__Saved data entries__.
'''

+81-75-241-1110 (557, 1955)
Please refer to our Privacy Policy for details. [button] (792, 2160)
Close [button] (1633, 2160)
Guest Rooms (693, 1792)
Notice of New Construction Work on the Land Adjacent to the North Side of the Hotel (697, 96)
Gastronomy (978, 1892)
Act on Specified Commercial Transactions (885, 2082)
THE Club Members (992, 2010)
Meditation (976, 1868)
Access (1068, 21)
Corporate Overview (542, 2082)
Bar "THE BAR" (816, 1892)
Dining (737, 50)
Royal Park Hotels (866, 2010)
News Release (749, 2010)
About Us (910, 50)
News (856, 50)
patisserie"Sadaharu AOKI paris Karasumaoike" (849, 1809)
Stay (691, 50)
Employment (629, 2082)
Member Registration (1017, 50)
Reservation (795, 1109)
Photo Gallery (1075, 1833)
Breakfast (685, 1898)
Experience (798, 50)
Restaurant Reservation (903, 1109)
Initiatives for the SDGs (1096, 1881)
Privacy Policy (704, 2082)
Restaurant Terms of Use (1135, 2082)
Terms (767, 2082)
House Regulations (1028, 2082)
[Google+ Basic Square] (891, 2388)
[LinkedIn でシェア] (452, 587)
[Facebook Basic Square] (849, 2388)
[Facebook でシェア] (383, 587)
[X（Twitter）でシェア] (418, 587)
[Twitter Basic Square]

'''

__GOAL OF THE EXERCISE__.
The expected response reproduces all of the data precisely.

__REPLY__.
+81-75-241-1110 (557, 1955)
Please refer to our Privacy Policy for details. [button] (792, 2160)
Close [button] (1633, 2160)
Guest Rooms (693, 1792)
Notice of New Construction Work on the Land Adjacent to the North Side of the Hotel (697, 96)
Gastronomy (978, 1892)
Act on Specified Commercial Transactions (885, 2082)
THE Club Members (992, 2010)
Meditation (976, 1868)
Access (1068, 21)
Corporate Overview (542, 2082)
Bar "THE BAR" (816, 1892)
Dining (737, 50)
Royal Park Hotels (866, 2010)
News Release (749, 2010)
About Us (910, 50)
News (856, 50)
patisserie"Sadaharu AOKI paris Karasumaoike" (849, 1809)
Stay (691, 50)
Employment (629, 2082)
Member Registration (1017, 50)
Reservation (795, 1109)
Photo Gallery (1075, 1833)
Breakfast (685, 1898)
Experience (798, 50)
Restaurant Reservation (903, 1109)
Initiatives for the SDGs (1096, 1881)
Privacy Policy (704, 2082)
Restaurant Terms of Use (1135, 2082)
Terms (767, 2082)
House Regulations (1028, 2082)
[Google+ Basic Square] (891, 2388)
[LinkedIn でシェア] (452, 587)
[Facebook Basic Square] (849, 2388)
[Facebook でシェア] (383, 587)
[X（Twitter）でシェア] (418, 587)
[Twitter Basic Square]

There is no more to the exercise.